* _What is needed_
Pictures excluded, reproduce exactly the lines below from the one with "Image resolution: width=514" through the one with "You are a computer-use agent. This", both included.
##### Information shown
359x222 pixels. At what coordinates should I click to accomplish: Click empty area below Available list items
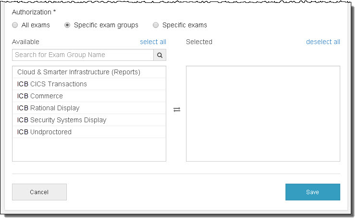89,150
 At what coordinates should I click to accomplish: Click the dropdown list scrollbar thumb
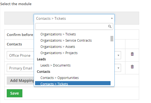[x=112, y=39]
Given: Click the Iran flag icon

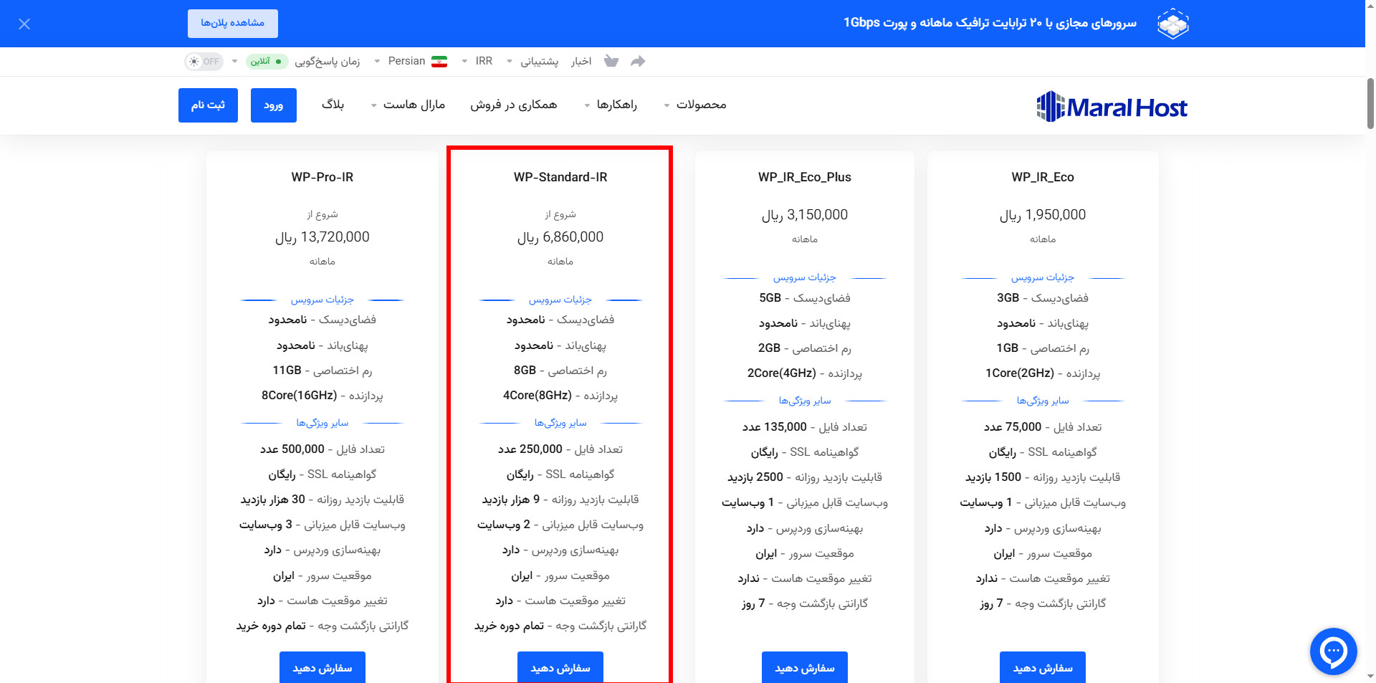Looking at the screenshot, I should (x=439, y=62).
##########
##### Information shown
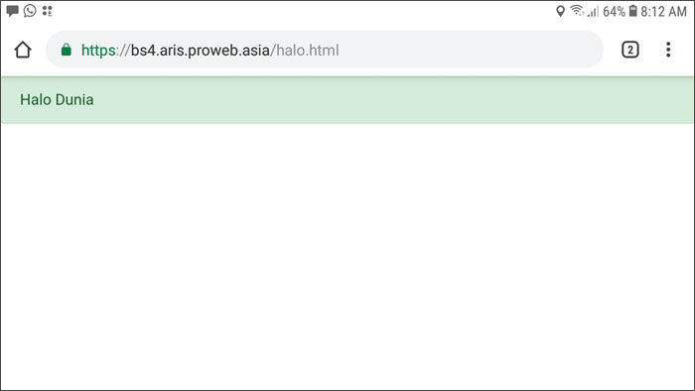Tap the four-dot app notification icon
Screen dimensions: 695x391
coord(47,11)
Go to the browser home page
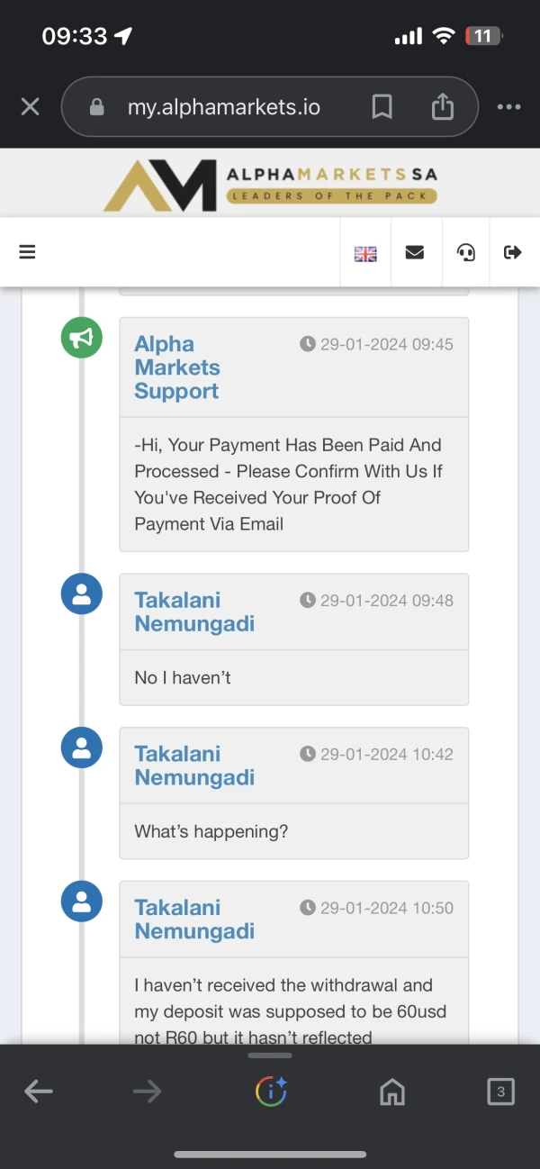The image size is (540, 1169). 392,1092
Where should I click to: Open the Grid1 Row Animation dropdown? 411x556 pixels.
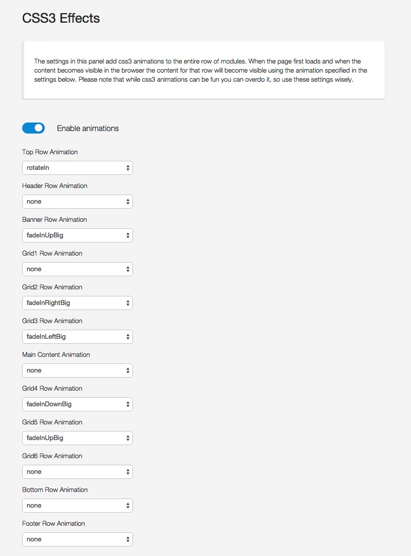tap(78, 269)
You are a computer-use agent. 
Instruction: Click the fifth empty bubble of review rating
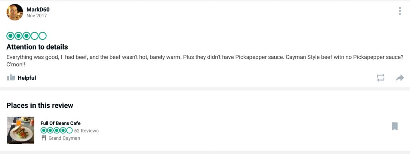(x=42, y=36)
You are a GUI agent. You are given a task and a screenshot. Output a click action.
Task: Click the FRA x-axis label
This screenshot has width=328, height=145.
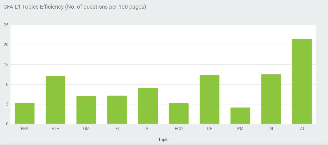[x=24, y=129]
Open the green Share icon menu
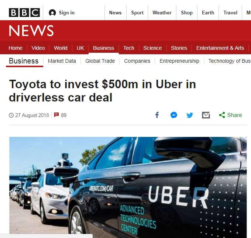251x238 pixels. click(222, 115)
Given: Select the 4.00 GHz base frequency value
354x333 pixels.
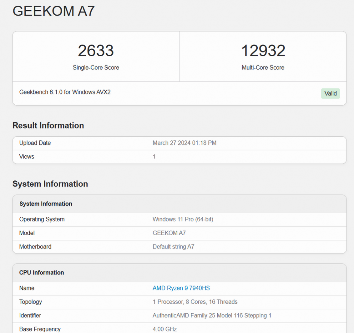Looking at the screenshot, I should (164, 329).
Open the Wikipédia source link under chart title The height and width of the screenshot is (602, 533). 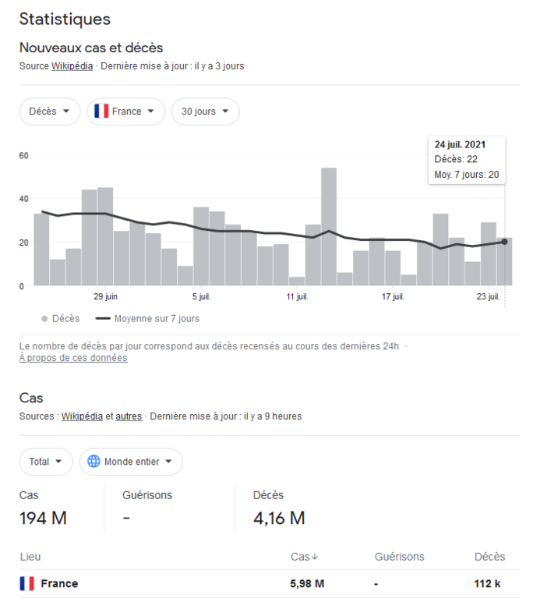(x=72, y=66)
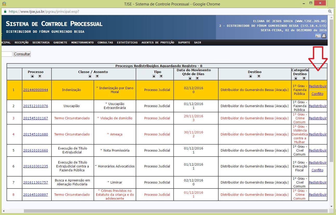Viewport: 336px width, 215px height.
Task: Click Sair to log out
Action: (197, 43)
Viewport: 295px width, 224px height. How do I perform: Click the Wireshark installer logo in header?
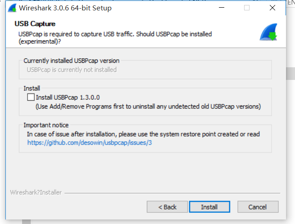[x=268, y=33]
##########
##### Information shown
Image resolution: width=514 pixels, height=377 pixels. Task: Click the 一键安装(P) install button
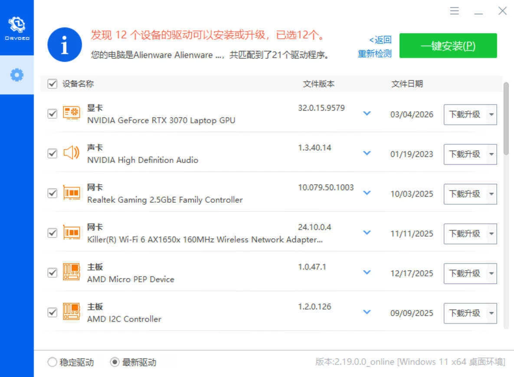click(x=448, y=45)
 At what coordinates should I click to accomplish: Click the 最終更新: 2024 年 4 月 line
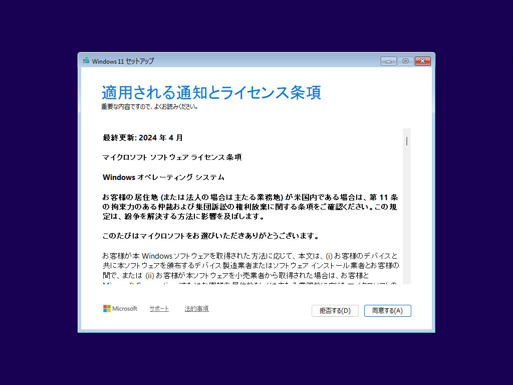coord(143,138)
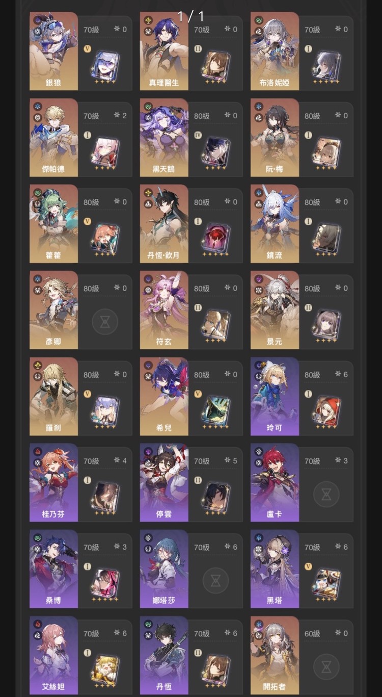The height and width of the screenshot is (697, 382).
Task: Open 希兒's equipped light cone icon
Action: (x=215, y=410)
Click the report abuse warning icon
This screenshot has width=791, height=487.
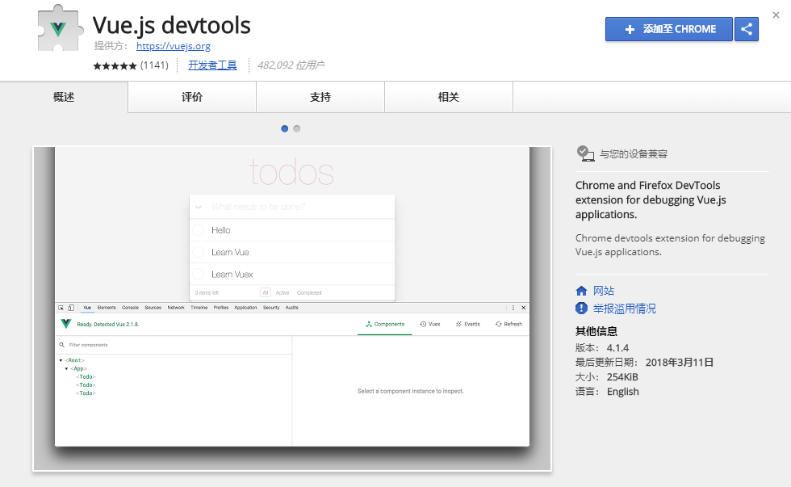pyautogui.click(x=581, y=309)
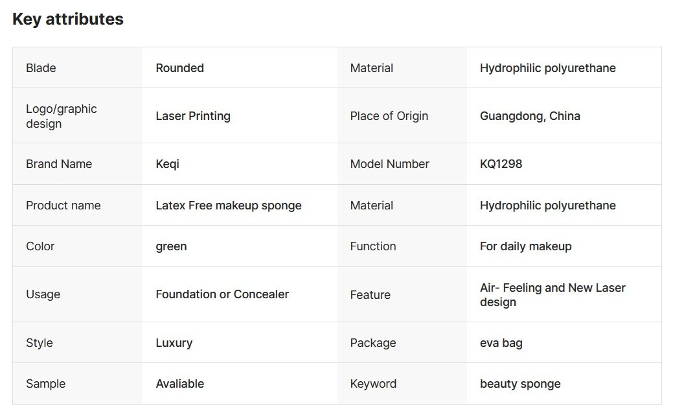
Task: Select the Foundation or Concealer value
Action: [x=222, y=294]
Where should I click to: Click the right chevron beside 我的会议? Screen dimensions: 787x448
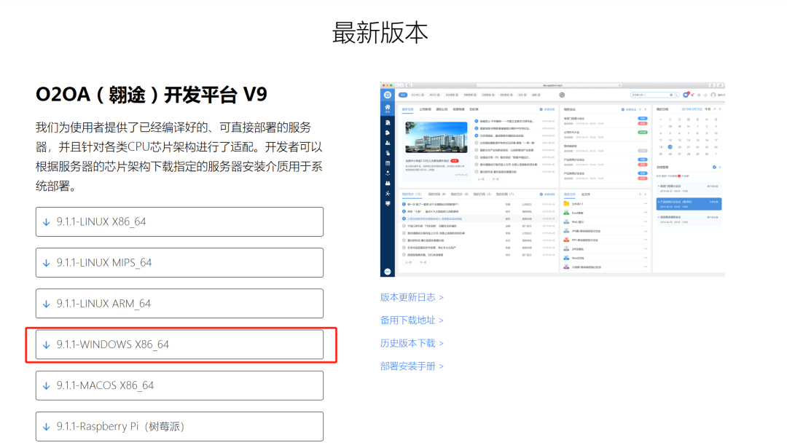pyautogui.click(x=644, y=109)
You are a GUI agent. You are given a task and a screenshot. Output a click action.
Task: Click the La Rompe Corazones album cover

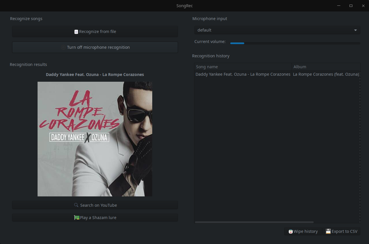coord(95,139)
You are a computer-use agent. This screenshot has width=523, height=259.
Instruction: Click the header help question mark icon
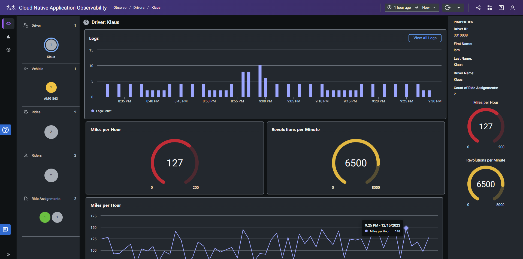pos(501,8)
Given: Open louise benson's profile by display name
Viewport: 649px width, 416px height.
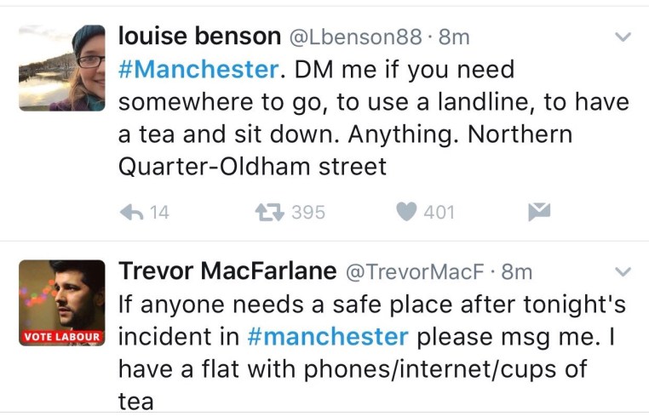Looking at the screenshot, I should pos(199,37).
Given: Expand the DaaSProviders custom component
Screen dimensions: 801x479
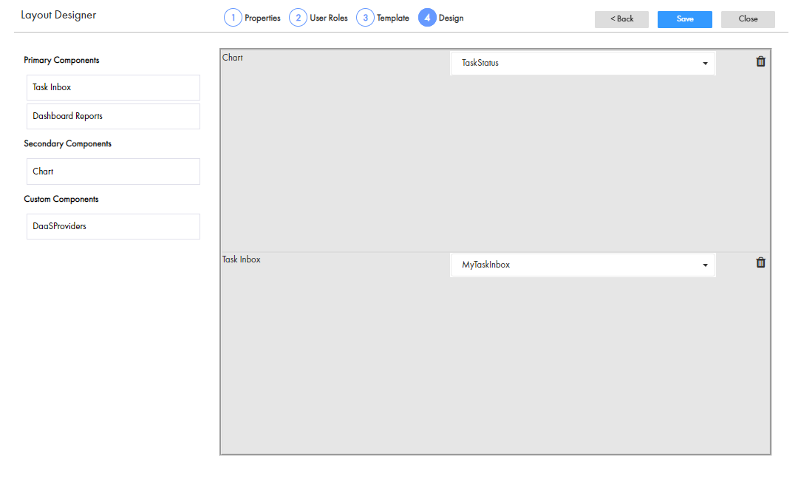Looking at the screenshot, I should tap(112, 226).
##########
* _Written answer_
Image resolution: width=514 pixels, height=377 pixels. Task: Click the 一键安装(P) install button
click(x=448, y=45)
 At what coordinates should I click to accomplish: Click the 最終更新: 2024 年 4 月 line
coord(143,138)
The height and width of the screenshot is (697, 382).
Task: Open 希兒's equipped light cone icon
Action: (x=215, y=410)
Click the report abuse warning icon
This screenshot has width=791, height=487.
pyautogui.click(x=581, y=309)
Task: Select the Foundation or Concealer value
Action: [x=222, y=294]
Where should I click to: Click the right chevron beside 我的会议? Screen dimensions: 787x448
pyautogui.click(x=644, y=109)
You are a GUI agent. You are given a task and a screenshot. Output a click action.
Task: Click the La Rompe Corazones album cover

coord(95,139)
You are a computer-use agent. This screenshot has width=523, height=259.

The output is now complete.